Thursday, July 31, 2014

Joining the Kaggle Higgs 3.8+ club

Briefly, some news on Friday, August 1st. As I expected (see the text below), Tim Salimans is now ahead of Gábor Melis although his advantage is infinitesimal. (Friday 4 pm update: Melis is at the top again.) With the so far minor help of incredible variables from Christian Veelken of CMS, I (or counting the promised 10% share for CV, we) joined the club of those with the score above 3.8, see the leaderboard. Every contestant who is not a complete loser must feel safely above 3.8, so the score associated with my name is now 3.80007. ;-) I am not selecting that submission for the contest because I don't have all the sources that produced it – it was very complicated.

The text below was originally posted on July 24th.

Gábor Melis' new formidable challenger

Tim Salimans makes the Terminator look like Pokémon

As recently as two hours ago, I thought it was conceivable that I would end up in the top three of the Higgs Kaggle challenge.

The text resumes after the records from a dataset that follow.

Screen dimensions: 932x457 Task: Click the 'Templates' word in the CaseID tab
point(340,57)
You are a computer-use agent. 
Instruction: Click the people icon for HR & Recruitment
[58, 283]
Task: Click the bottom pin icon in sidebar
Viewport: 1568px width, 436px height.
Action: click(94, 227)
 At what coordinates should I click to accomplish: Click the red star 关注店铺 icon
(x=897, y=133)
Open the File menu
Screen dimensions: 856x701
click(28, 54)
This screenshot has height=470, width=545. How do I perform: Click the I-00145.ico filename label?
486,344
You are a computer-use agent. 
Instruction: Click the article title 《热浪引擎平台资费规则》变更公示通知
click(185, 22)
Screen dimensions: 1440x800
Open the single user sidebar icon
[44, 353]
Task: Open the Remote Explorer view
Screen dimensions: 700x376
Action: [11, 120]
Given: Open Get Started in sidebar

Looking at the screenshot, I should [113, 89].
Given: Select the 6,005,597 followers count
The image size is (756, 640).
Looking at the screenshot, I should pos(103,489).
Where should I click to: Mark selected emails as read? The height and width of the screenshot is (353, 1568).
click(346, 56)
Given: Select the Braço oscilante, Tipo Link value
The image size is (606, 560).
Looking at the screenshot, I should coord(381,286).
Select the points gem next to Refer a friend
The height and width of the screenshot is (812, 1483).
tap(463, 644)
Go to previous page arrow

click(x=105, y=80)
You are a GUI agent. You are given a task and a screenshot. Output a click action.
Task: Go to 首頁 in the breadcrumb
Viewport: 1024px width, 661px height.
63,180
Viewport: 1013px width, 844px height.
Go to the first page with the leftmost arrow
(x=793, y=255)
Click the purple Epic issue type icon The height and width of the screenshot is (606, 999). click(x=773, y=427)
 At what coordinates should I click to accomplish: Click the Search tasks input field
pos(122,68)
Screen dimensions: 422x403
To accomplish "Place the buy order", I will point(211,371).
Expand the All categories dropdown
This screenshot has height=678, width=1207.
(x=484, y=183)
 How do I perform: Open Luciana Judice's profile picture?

See the leaderboard.

The top 5 contestants hadn't changed for a week. Gábor Melis was at the top followed by the Marijuana Hybrid guy, by your humble correspondent, and by 1,100+ other participants.

Terminator, Ironman, Batman, and a few Transformers as seen from the optics of a company in Utrecht.

Times are changing. For more than an hour, Tim Salimans of Utrecht, the Netherlands has been the new #2 warrior. His 7th submission with the score 3.81888 catapulted him to that place and made the victory of Gábor Melis uncertain.

Almost all contestants at the top are experienced machine learning software experts – your humble correspondent is a true rural bumpkin in this company (my experience with machine learning and computers is that I managed to jump a few trains on Subway Surfers and solve a hard level at Candy Crush Saga after 500 attempts) – but Tim Salimans makes even most of the urban contestants look like bumpkins.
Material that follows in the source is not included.